No AM, torna-se mais caro comer feijão com arroz

feijão com arros

Consumir feijão com arroz, itens indispensáveis na mesa das famílias amazonenses, ficou mais caro em outubro. Os produtos estão entre os que mais contribuíram para a alta de 1,39% no custo médio da cesta básica, que foi de R$ 306,69 de acordo com pesquisa realizada pelo Dieese (Departamento Intersindical de Estatística e Estudos Socioeconômicos). Com o aumento do valor da cesta a capital amazonense se mantém como a 8°cesta mais cara dentre as 18 capitais onde é realizada a Pesquisa da Cesta Básica de Alimentos, seguindo definições do Decreto-Lei 399, de 30 de abril de 1938.

O preço da cesta básica de Manaus, composta por 12 produtos, apresentou alta de 1,39% em relação ao mês de setembro. No mês anterior o conjunto de itens alimentícios essenciais custava R$ 302,49. Em outubro de 2013 a cesta básica custou R$ 300,59.

Seis produtos apresentaram alta, cinco diminuíram seus preços e um produto não apresentou variação no mês analisado, influenciando o custo total da mesma que ficou 1,39% mais cara no mês. O feijão (13,33%) foi o produto que apresentou maior alta no mês seguido da banana (10,92%), do arroz (6,2%), da carne (4,09%), do café (2,15%) e do leite (1,32%).

Com (-7,22%) a manteiga foi o produto que apresentou a maior redução no mês seguido do tomate (-3,89 %), da farinha (-2,49%), do pão (-2,29%) e do óleo (-1,85%) e o açúcar e não teve seu preço alterado no mês analisado.

No caso do feijão carioquinha, na contramão do ocorrido na maioria das cidades pesquisadas, isto se deve, em parte, ao fato de que o produto acumula em Manaus uma variação negativa ao longo dos últimos meses.

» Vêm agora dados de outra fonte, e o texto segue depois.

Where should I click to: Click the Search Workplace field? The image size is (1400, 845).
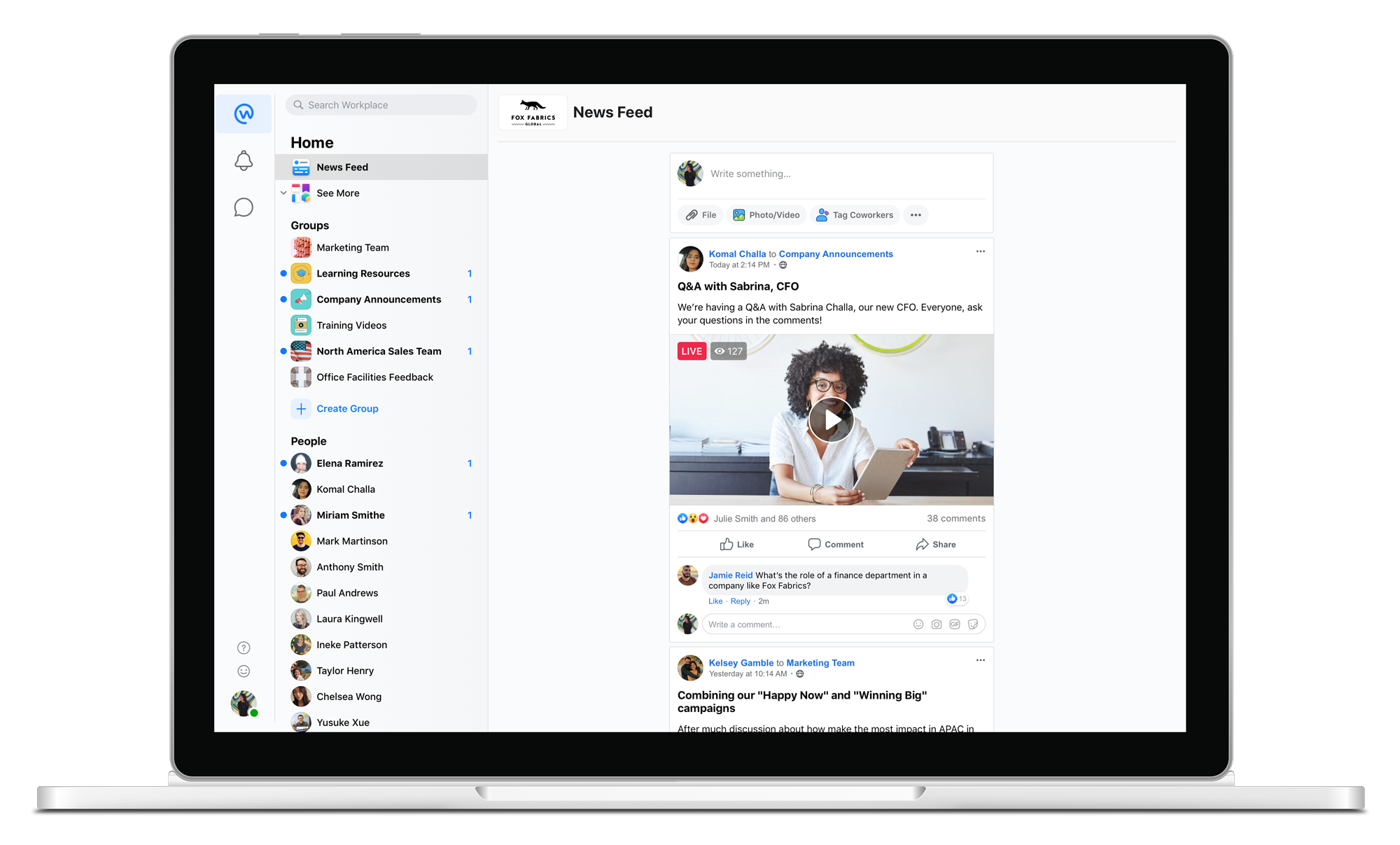[382, 105]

Em 12 meses, a variação acumulada é de (-33,93%) e no ano de -24,07(%).

Segundo o Dieese, Houve aumento do preço do arroz em 11 cidades, com destaque para Manaus com alta de (6,20%) no mês. No ano o produto apresenta variação de (3,24%) e nos últimos 12 meses alta de (4,4%). No Rio Grande do Sul, o principal produtor do país, o excesso de chuvas adiou parte da semeadura do arroz, que deveria ter acontecido em meados de setembro.

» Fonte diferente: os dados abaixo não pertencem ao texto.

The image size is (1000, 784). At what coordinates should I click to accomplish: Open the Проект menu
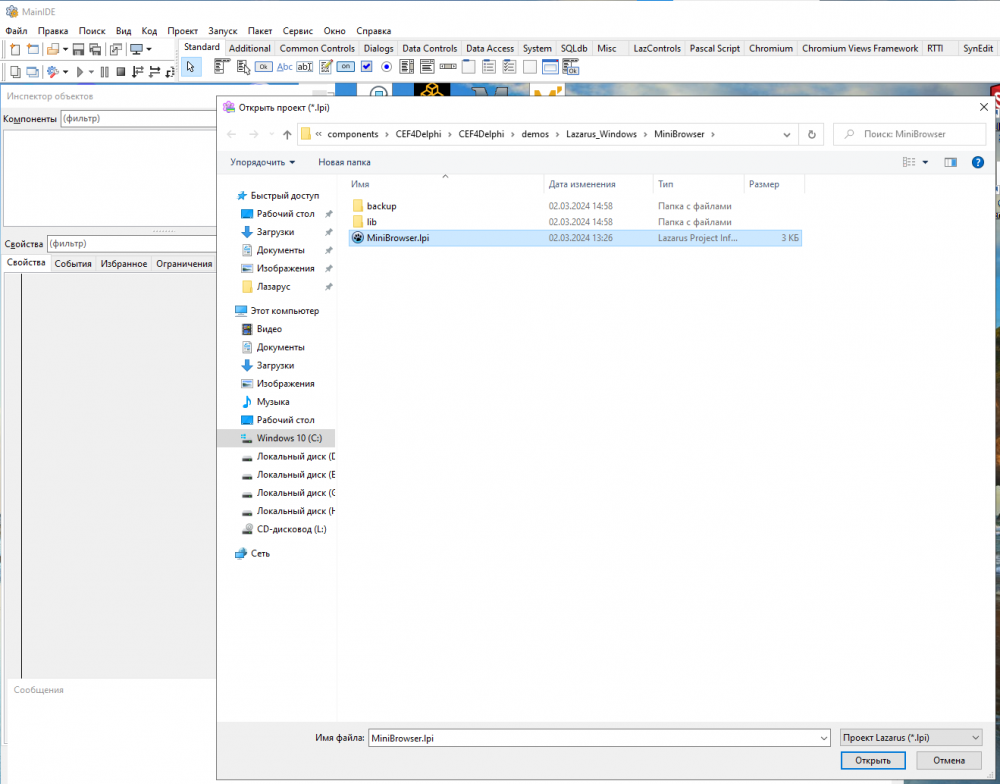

Além disso, há um baixo interesse em negociar o produto, tanto do lado do produtor, que segura os lotes para pressionar a alta de preços, quanto do comprador, que não tem interesse em novas aquisições. Já a demanda dos grandes centros vem sendo atendida pelos estoques do governo.

Poder de compra

Comparativamente com setembro de 2014 um trabalhador que ganha um salário mínimo em Manaus comprometeu, em outubro, 46,04% de seu rendimento líquido – R$ 666,08 após o desconto de 8% referente à contribuição previdenciária – com a aquisição dos alimentos básicos. Em setembro o comprometimento foi de 45,41%.

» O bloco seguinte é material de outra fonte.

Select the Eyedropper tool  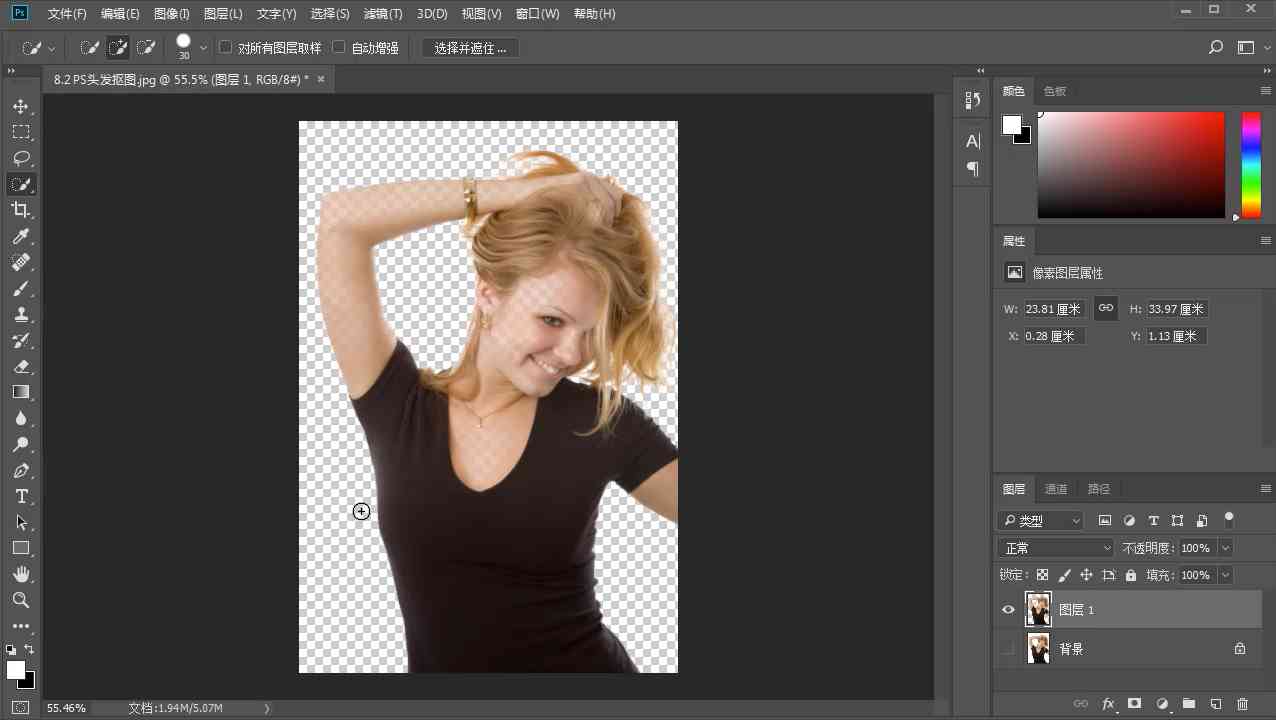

No acumulado até outubro, 13 capitais apresentaram alta no valor da cesta básica. As maiores elevações ocorreram em Florianópolis (10,60%), Aracaju (7,40%), Rio de Janeiro (6,52%) e Brasília (4,68%). As reduções foram verificadas em Natal (-2,96%), Salvador (-2,76%), Campo Grande (-1,65%), Belo Horizonte (-1,52%) e Manaus (-0,33%).